**EXCERPT**:
Foreign players move in
Japan’s Payment Services Act allows foreign operators to register in the country as “virtual currency exchange service providers” under certain conditions. Thus, such a company would need to “consult with the Local Finance Bureau nearest their main office established in Japan,” which would supervise the application process.
The local crypto industry has not been largely explored by international parties, although recently the situation has started to change. On May 30, the first foreign player entered the Japanese crypto exchanges market, when local exchange BitTrade was bought for S$67 mln ($50 mln) by Singaporean multi-millionaire and entrepreneur Eric Cheng. As a result of the deal, he took a 100% stake in BitTrade Co., Ltd. Commenting on it, he expressed his opinion on the local market and the FSA regulations:
“The cryptocurrency industry is growing exponentially. Against this backdrop, the key to capturing the rising demand is having a well-regulated and licensed outfit. With this Japanese FSA-licensed platform, I will work closely with the regulators to scale this platform globally.”

**YOUR TASK**:
Continue the excerpt above on foreign operators entering Japan's cryptocurrency exchange market, starting after its final sentence.

**THE DATA**:

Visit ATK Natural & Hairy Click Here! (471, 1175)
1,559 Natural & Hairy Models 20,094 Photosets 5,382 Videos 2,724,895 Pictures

**ANSWER SPACE**:
While Coinbase plans to establish their operation in Japan “within the year,” the Japanese arm of the internet giant Yahoo! will reportedly open their own exchange “in April 2019 or later,” albeit through buying 40% of BitARG Exchange Tokyo instead of creating a new outlet.
A number of foreign players have chosen to leave the Japanese market because of the regulations. Thus, in addition to the aforementioned Binance, the San-Francisco-based Kraken has announced that it will cease serving residents of Japan by mid-June. The decision to quit reportedly involved “careful consideration of revenue against the costs and resources required to maintain service”.
Competition gets tough
As mentioned above, there are 16 registered crypto exchanges in Japan. Coincheck, formerly the largest cryptocurrency exchange in the country, allegedly generated around $150 million in quarterly profit (the company reportedly earned $490 million from April 2017 through January 2018). However, after the heist and change of ownership (the company has been bought by Monex Group Inc.), the future doesn’t seem very bright for the exchange, as Monex CEO Oki Matsumoto told Bloomberg:
“Given that we expect tougher regulatory and internal measures going forward, naturally the profitability will change.”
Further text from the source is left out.